START Available data
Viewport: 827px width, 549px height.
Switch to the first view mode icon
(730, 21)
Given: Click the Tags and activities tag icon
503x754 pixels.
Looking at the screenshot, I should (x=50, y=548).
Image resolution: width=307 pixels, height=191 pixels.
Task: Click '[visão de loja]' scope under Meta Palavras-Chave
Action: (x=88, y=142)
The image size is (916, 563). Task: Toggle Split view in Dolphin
END Available data
START Available data
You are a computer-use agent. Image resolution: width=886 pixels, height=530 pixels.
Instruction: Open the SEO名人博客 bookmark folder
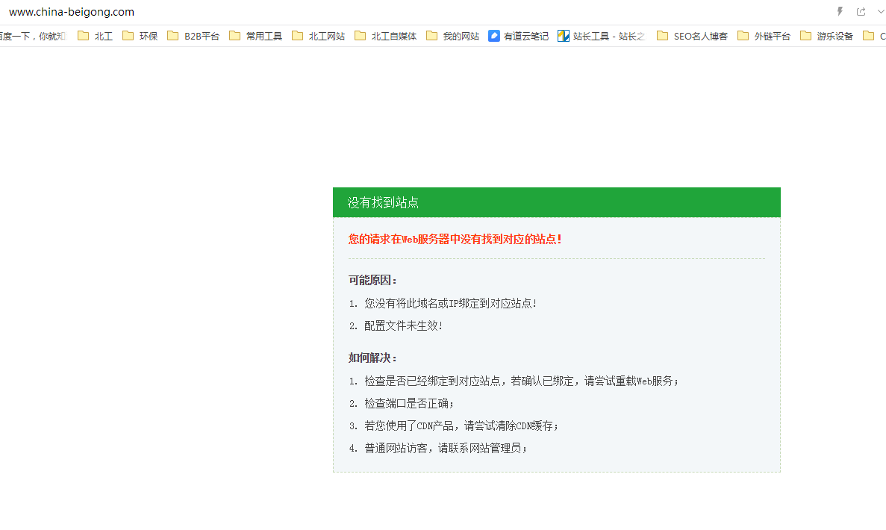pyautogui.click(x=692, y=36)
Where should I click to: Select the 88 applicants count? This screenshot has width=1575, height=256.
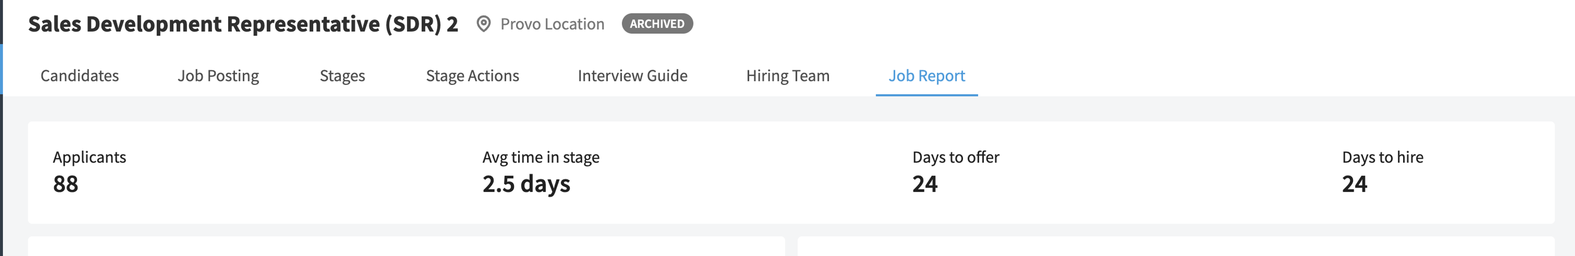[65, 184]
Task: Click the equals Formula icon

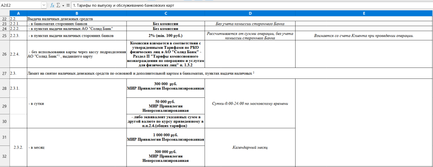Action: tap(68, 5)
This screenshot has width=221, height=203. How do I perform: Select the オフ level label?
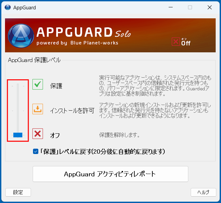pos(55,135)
END Available data
START Available data
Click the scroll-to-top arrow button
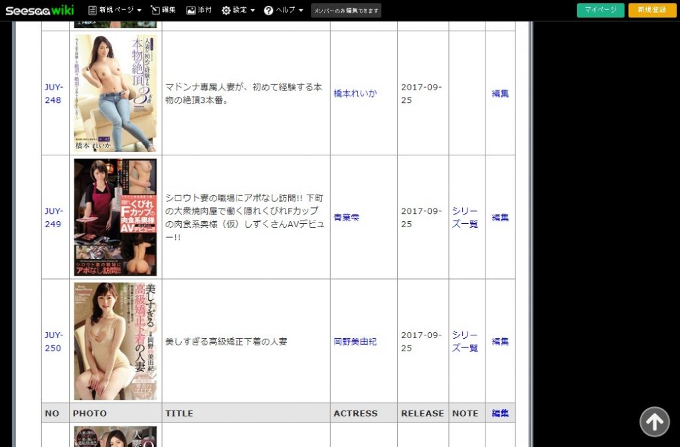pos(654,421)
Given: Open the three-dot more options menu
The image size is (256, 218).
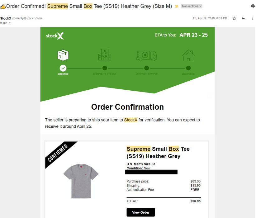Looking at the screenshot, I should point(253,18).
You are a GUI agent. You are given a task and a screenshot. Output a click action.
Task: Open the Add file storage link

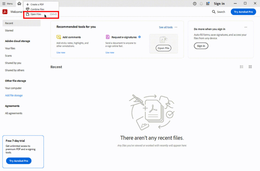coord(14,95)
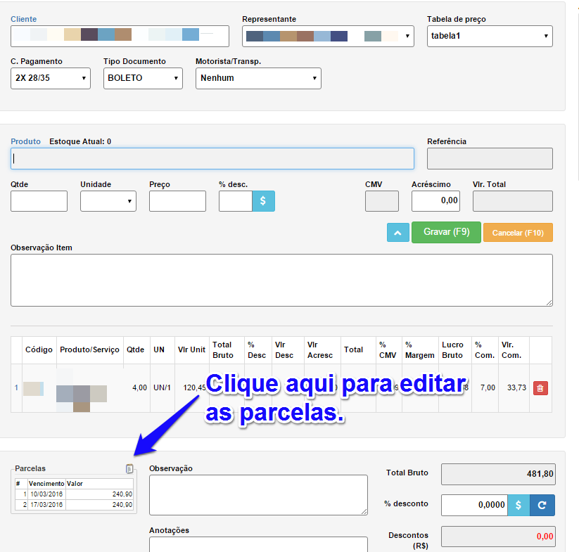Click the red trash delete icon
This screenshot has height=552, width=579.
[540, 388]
END Available data
Directions for this task:
Reproduce exactly the entries above, limited to the lines from the one with "Viewport: 827px width, 549px height." through the one with "The image size is (916, 563).", both included.

Solution to this exercise:
Viewport: 827px width, 549px height.
Switch to the first view mode icon
(730, 21)
Given: Click the Tags and activities tag icon
503x754 pixels.
Looking at the screenshot, I should (x=50, y=548).
Image resolution: width=307 pixels, height=191 pixels.
Task: Click '[visão de loja]' scope under Meta Palavras-Chave
Action: (x=88, y=142)
The image size is (916, 563). Task: Toggle Split view in Dolphin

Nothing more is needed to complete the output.